→ TASK REQUIREMENTS
Return every line in the entries below that contains the word "should". Case counts.

→ ENTRIES SUPPLIED

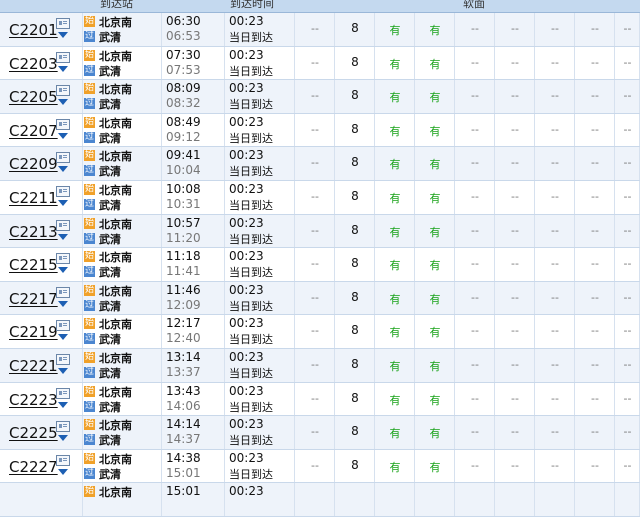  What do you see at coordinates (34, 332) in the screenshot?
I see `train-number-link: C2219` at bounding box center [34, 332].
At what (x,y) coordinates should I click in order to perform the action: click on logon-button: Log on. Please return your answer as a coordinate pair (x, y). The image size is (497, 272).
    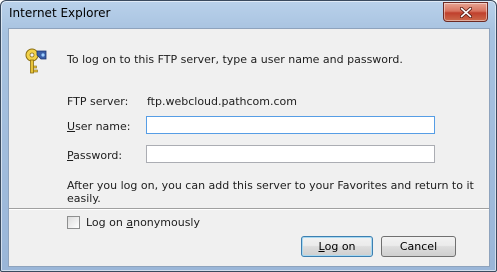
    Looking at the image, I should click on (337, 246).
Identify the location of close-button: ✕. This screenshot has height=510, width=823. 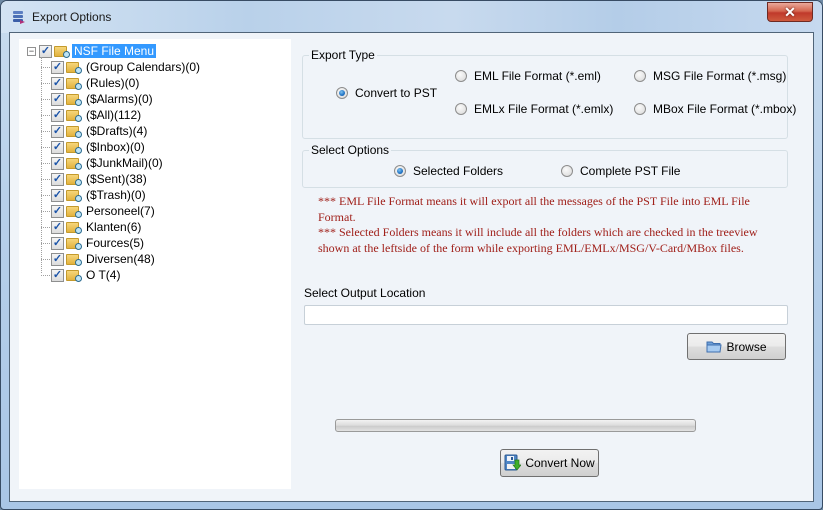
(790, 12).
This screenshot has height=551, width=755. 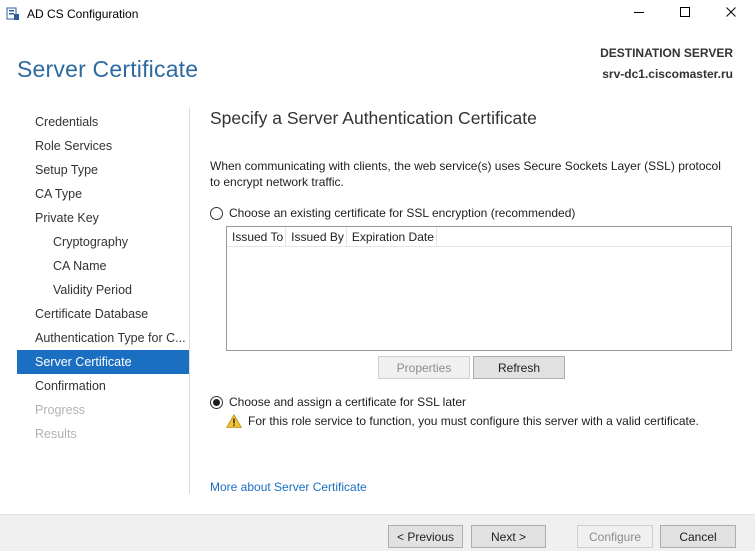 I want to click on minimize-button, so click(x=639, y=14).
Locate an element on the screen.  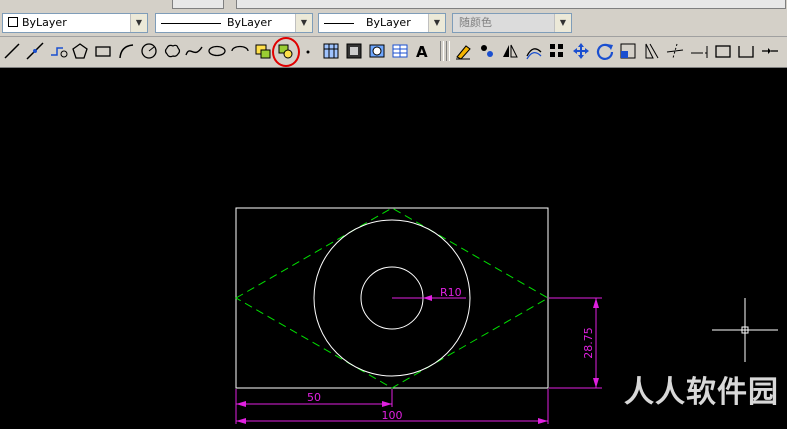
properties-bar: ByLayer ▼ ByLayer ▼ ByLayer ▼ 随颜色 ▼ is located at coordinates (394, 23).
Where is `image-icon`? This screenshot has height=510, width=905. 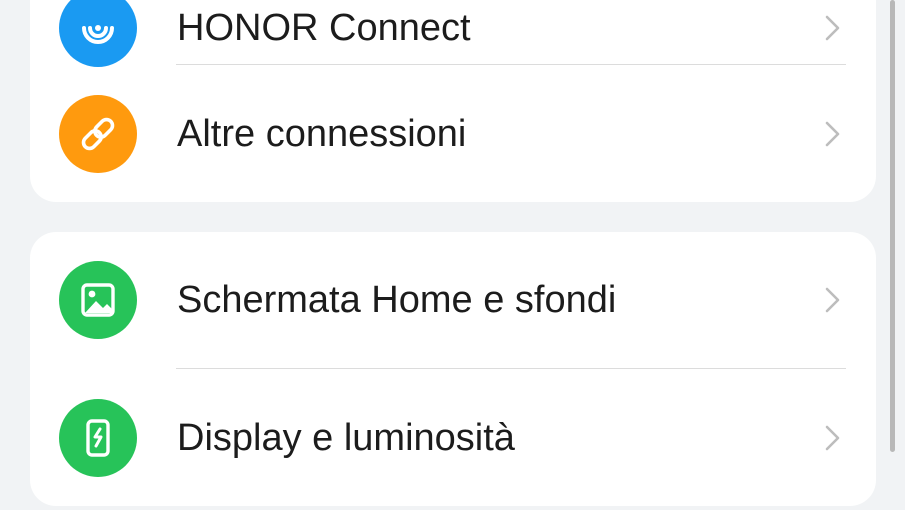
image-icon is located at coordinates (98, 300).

→ RESULT BELOW
At what (x,y) coordinates should I click in order to perform the action: click on logon-button: Log on. Please return your answer as a coordinate pair (x, y). The image size is (497, 272).
    Looking at the image, I should click on (337, 246).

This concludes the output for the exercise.